▸ **TASK DIRECTIONS**
Every record, from the first to the last, is to be printed again exactly.

----- DATASET ENTRIES

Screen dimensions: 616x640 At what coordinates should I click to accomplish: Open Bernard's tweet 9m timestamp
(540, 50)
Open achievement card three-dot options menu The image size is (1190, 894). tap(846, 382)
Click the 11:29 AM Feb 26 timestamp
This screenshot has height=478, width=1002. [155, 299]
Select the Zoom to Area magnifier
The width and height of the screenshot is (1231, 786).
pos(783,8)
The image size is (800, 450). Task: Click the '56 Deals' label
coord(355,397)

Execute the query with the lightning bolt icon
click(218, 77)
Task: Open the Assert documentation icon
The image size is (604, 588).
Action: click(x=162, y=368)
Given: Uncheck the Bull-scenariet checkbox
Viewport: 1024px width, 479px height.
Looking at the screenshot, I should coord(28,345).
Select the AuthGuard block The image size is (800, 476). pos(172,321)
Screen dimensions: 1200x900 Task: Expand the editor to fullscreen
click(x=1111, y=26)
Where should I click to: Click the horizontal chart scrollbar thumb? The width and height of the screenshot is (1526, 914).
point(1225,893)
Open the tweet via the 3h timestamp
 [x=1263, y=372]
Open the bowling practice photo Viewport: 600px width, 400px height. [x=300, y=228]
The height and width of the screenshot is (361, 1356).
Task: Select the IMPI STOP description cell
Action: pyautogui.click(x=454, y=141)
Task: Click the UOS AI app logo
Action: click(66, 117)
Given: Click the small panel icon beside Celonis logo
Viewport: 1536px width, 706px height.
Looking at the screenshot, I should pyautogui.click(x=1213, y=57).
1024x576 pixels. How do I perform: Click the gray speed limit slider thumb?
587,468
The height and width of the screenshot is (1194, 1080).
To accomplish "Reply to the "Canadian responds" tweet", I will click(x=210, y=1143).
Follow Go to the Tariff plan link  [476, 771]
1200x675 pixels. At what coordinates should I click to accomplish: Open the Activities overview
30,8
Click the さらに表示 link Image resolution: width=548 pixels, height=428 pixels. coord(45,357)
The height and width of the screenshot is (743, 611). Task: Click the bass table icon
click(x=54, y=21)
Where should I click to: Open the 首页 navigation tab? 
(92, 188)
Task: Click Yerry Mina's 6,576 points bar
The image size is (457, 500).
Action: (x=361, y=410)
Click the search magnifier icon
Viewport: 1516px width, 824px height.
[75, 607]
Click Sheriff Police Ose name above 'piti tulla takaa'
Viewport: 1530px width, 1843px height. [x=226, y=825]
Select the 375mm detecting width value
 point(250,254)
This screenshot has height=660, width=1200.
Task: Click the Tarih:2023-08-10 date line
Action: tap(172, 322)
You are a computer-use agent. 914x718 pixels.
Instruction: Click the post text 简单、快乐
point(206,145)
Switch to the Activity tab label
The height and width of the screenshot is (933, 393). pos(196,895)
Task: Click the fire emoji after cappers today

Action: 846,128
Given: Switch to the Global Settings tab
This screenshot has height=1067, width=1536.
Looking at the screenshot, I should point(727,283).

----------

▸ **YOUR RESPONSE**
Screen dimensions: 616x640 At what coordinates should I click to accomplish: Open Bernard's tweet 9m timestamp
(540, 50)
Open achievement card three-dot options menu The image size is (1190, 894). tap(846, 382)
Click the 11:29 AM Feb 26 timestamp
This screenshot has height=478, width=1002. [155, 299]
Select the Zoom to Area magnifier
The width and height of the screenshot is (1231, 786).
pos(783,8)
The image size is (800, 450). Task: Click the '56 Deals' label
coord(355,397)

Execute the query with the lightning bolt icon
click(218, 77)
Task: Open the Assert documentation icon
The image size is (604, 588).
Action: click(x=162, y=368)
Given: Uncheck the Bull-scenariet checkbox
Viewport: 1024px width, 479px height.
Looking at the screenshot, I should coord(28,345).
Select the AuthGuard block The image size is (800, 476). pos(172,321)
Screen dimensions: 1200x900 Task: Expand the editor to fullscreen
click(x=1111, y=26)
Where should I click to: Click the horizontal chart scrollbar thumb? The width and height of the screenshot is (1526, 914).
point(1225,893)
Open the tweet via the 3h timestamp
 [x=1263, y=372]
Open the bowling practice photo Viewport: 600px width, 400px height. [x=300, y=228]
The height and width of the screenshot is (361, 1356).
Task: Select the IMPI STOP description cell
Action: pyautogui.click(x=454, y=141)
Task: Click the UOS AI app logo
Action: click(66, 117)
Given: Click the small panel icon beside Celonis logo
Viewport: 1536px width, 706px height.
Looking at the screenshot, I should pyautogui.click(x=1213, y=57).
1024x576 pixels. How do I perform: Click the gray speed limit slider thumb?
587,468
The height and width of the screenshot is (1194, 1080).
To accomplish "Reply to the "Canadian responds" tweet", I will click(x=210, y=1143).
Follow Go to the Tariff plan link  [476, 771]
1200x675 pixels. At what coordinates should I click to accomplish: Open the Activities overview
30,8
Click the さらに表示 link Image resolution: width=548 pixels, height=428 pixels. coord(45,357)
The height and width of the screenshot is (743, 611). Task: Click the bass table icon
click(x=54, y=21)
Where should I click to: Open the 首页 navigation tab? 
(92, 188)
Task: Click Yerry Mina's 6,576 points bar
The image size is (457, 500).
Action: (x=361, y=410)
Click the search magnifier icon
Viewport: 1516px width, 824px height.
[75, 607]
Click Sheriff Police Ose name above 'piti tulla takaa'
Viewport: 1530px width, 1843px height. [x=226, y=825]
Select the 375mm detecting width value
 point(250,254)
This screenshot has height=660, width=1200.
Task: Click the Tarih:2023-08-10 date line
Action: tap(172, 322)
You are a computer-use agent. 914x718 pixels.
Instruction: Click the post text 简单、快乐
point(206,145)
Switch to the Activity tab label
The height and width of the screenshot is (933, 393). pos(196,895)
Task: Click the fire emoji after cappers today

Action: 846,128
Given: Switch to the Global Settings tab
This screenshot has height=1067, width=1536.
Looking at the screenshot, I should point(727,283).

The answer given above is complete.